I will give out the cubicle vouchers or something similar. To begin with there is guaranteed 100$ for the winner.
I will add more prizes if there is a bigger interest in the comp. Those extra prizes will incentivize good results and early participation similar to my previous competition.

*Participation rules:*
- You can use a cube, pencil, paper etc.
- You CAN use alg.cubing.net or similar to visualize cube.
- You CANNOT use algdb or similar resources for prepared algorithms for various occasions.
- You CANNOT use cube explorer or similar program. Please be fair 
- If you want to win a money prize you have to share your WCA ID.
- When you have solved all problems please bump this thread  and send your answers to me in a Private Message with Title "Kompetition".
- It's ok to improve your solutions later, just bump the thread again and add your new answer to the Pivate Message.
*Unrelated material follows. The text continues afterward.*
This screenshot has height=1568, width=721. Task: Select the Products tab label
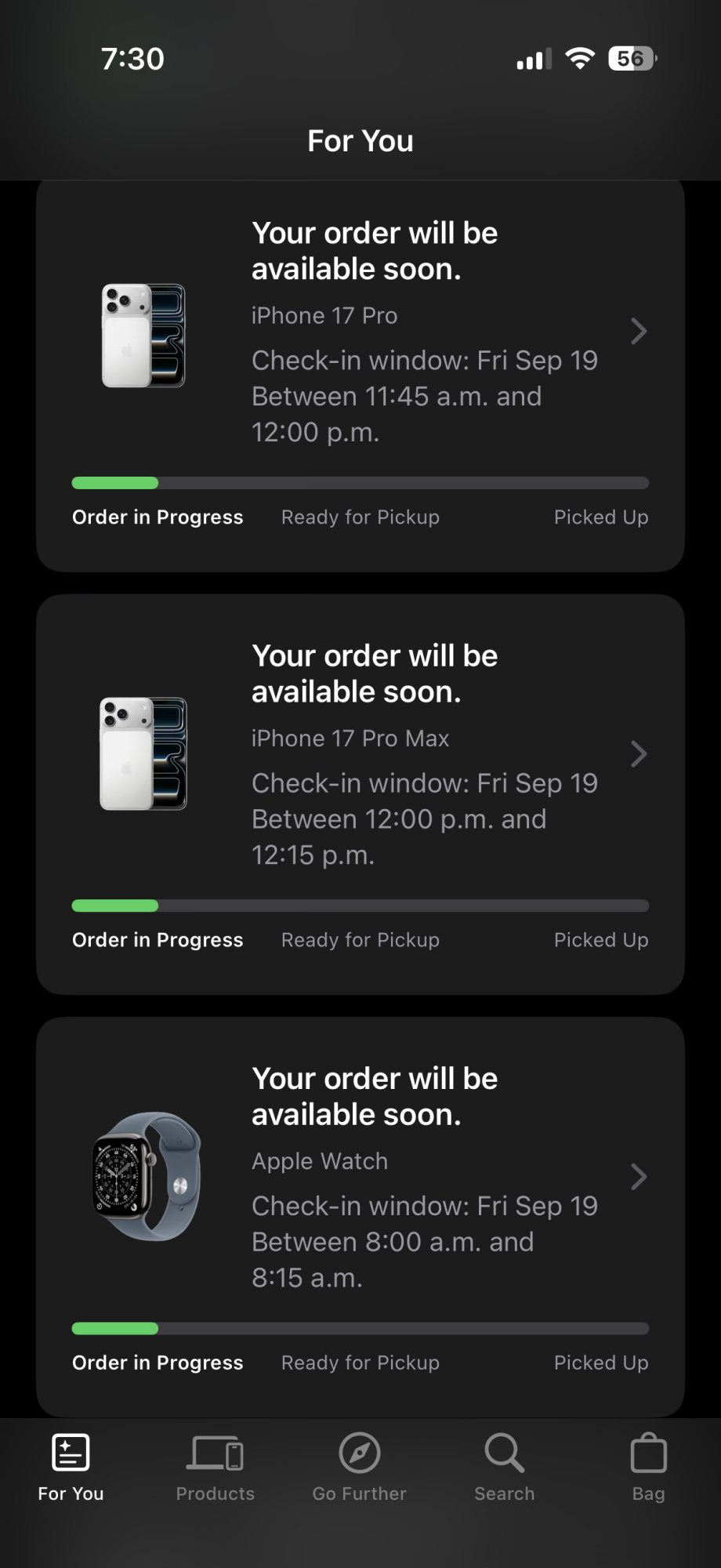tap(215, 1494)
Please only discuss clarity or validity of questions in this thread and not the solutions until the Kompetition is over.

Submissions will be accepted until the end of March (1.04.2020 0:01 CET that is european time zone).

Problems:


Spoiler



100 points problems:
10) Comm1: Find a sequence that swaps two edges and two corners (2c2e).
11) Comm2: Same but 3e
12) Comm3: Same but 3c
13) Comm4: same but 3c3e
14) Comm5: same but 4c4e
15) Odd Q: Is it possible to find a sequence that starts and ends in a solved position and has odd number of moves in QTM (only 90 degrees face turns, no slice moves).
15A) Odd Q2: Only if you answered Yes in previous question. Please write such a sequence.
16) RUF block Q: Is there any cube position that has 2x2x2 block solved, but that can't be solved with 3-gen?
16B) RUF block Q2: Only if you answered Yes in previous question. Please write a sequence leading to such a position.

200 points problems:
20) RU madness: for each of PLL algorithm groups: A, E, F, G, H, J, N, R, T, U, V, Y, Z
Can it be done with 2-gen (i.e. using 2 cube faces like R and U, excluding slices, rotations etc.) sequence? If yes please write the sequence.
Score / tie breakers: number of correct answers, number of yes answers, length of provided sequences.

21) LL Incompatibility: Find an OLL algorithm such that after some number of repetitions of this sequence the last layer is oriented, but not permuted correctly.

500 point problems:
50) Lotto: Guess the god number (HTM) for those scrambles:
Your result is the sum of differences between your answer and the right answer for each scramble. (the smaller difference the better)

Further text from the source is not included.